Hard to believe it’s August already. It has been a busy summer in the employment law world while we have been away, and there is a lot to catch up on for Iowa employers. For starters, here is a re-cap of three of the summer’s significant court decisions and one notable but not so significant one. Almost all of these case are good news for employers. We plan to follow-up in coming posts with more details and analysis.
1. Who is a "Supervisor", and Why Does it Matter Anyway? Whether an employee is a supervisor can be important in many different contexts, but the one in Vance v. Ball State University (U.S. Supreme Court, 6/24/13) involved an employer’s liability for race based harassment. If the alleged harasser is a "supervisor", the employer in many cases is strictly liable for the harm caused by the harassment, regardless whether anyone else in management knew about it. On the other hand, the employer is not liable if the harasser is not a supervisor, unless management knew or should have known about it. According to the Supreme Court, a "supervisor" for purposes of determining legal liability for unlawful harassment includes only those employees who have the power to make tangible employment decisions, such as hiring, firing, reassignment, promotion, etc. The ruling in this case also applies to any other unlawful harassment under Title VII, such as sex, national origin, or religion. It probably applies to age and disability related harassment as well.

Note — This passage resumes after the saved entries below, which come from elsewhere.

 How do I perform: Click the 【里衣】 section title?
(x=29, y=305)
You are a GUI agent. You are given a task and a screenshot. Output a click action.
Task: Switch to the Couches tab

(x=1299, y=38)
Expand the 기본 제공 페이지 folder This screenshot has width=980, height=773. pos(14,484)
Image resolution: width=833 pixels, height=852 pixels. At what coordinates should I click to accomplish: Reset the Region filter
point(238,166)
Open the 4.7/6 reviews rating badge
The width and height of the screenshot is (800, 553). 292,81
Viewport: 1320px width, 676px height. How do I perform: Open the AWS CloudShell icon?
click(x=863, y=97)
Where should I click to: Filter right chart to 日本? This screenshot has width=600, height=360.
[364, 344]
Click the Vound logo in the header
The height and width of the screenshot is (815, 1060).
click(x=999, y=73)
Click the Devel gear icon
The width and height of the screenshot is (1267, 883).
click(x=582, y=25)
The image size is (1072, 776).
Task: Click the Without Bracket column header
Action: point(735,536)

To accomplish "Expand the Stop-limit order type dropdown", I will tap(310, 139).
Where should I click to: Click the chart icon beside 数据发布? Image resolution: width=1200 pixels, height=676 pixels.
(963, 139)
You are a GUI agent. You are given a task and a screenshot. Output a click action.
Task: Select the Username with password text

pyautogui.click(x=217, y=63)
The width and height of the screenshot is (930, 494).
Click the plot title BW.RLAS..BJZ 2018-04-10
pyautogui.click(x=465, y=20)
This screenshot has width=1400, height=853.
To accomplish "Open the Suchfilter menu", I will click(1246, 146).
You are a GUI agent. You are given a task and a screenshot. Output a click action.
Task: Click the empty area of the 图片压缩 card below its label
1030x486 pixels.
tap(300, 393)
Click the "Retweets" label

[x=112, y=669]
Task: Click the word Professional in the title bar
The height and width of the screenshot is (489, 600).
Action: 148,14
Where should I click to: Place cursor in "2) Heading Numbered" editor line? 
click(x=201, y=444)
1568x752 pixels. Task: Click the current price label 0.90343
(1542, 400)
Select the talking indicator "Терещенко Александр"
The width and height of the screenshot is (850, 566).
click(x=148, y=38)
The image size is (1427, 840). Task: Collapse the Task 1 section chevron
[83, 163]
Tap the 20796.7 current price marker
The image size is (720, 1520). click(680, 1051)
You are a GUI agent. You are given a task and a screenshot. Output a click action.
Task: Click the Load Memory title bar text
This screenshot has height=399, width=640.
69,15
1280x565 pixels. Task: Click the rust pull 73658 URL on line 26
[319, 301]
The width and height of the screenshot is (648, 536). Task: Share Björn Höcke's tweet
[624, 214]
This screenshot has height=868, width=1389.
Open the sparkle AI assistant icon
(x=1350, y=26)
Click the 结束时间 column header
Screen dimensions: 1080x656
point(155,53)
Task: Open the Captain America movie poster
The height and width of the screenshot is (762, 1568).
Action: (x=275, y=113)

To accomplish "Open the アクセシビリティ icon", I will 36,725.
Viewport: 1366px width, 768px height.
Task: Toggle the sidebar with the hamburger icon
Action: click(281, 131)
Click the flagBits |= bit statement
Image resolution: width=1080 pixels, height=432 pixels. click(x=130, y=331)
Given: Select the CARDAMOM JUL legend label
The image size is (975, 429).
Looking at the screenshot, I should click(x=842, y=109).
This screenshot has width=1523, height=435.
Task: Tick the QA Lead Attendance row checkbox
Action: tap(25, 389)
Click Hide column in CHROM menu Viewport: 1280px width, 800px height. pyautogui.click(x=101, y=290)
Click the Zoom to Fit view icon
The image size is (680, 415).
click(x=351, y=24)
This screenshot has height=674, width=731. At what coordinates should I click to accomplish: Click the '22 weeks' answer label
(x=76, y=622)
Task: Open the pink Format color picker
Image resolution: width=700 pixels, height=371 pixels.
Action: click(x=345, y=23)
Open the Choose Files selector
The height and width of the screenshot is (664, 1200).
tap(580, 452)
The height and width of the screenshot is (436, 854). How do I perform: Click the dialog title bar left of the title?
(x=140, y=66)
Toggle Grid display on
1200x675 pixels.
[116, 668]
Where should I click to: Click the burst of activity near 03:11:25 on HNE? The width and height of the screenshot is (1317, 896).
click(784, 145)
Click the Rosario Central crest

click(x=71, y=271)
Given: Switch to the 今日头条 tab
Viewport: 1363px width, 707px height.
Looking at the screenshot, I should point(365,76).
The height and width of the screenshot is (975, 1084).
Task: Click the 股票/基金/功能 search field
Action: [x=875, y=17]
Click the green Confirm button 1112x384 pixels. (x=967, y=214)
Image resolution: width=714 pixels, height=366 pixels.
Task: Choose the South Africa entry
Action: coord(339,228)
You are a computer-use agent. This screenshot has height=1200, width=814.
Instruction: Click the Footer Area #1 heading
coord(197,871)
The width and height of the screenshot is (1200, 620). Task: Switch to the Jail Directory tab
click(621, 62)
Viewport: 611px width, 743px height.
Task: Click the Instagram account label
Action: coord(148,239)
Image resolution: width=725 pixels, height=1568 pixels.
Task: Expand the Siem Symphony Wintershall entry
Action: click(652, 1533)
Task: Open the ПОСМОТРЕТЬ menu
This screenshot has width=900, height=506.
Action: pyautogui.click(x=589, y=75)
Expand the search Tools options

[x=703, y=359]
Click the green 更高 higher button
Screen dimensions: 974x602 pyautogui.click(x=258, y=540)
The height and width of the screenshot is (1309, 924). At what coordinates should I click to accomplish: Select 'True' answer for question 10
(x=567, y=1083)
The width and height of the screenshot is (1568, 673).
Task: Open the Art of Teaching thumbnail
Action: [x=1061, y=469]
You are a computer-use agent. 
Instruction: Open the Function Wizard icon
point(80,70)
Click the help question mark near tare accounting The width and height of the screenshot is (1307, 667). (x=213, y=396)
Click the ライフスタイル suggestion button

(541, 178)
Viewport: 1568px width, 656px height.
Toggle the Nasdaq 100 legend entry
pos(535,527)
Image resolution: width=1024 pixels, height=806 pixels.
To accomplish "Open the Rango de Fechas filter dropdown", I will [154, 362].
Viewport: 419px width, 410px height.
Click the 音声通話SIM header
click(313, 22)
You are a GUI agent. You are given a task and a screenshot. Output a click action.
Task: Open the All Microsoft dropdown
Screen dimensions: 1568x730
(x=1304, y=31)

2. What is the standard for proving retaliation under Title VII: In University of Texas Southwestern Medical Center v. Nassar (U.S. Supreme Court, 6/24/13), the Court held the plaintiff must prove the employer would not have taken adverse action against the employee “but for” the employee’s engagement in protected activity. Before Nassar, some trial courts had applied a lesser burden on plaintiffs, requiring a them to prove only that the protected activity was "a motivating factor" in the employment decision. There is a big difference a "but-for" standard compared to "a motivating factor." With the latter, the employee must prove only that the unlawful reason played a part in the decision, whereas the former requires that it be the determining factor.
3. Punitive Damages are Not Recoverable under the Iowa Civil Rights Act. The Iowa Supreme Court so ruled in Ackelson v. Manley Toy Direct, L.L.C. (Iowa Supreme Court 6/21/13). Employers should breathe a big sigh a relief with this ruling.
4. Nelson v. Knight reprise. Remember this case from last December involving the Fort Dodge dentist who fired one of his assistants because he was attracted to her? The Iowa Supreme Court granted a motion to re-hear the case, which almost never happens. The court then issued a new opinion, but the result was the same—no sex discrimination by the dentist. The difference this time was three justices wrote a separate opinion the purpose of which seemed to be to limit the precedential value of the case going forward. As we stated after the first opinion, the Nelson case is not likely to have significant impact on discrimination jurisprudence. It’s not clear why the three concurring justice felt compelled to write a separate opinion after re-hearing.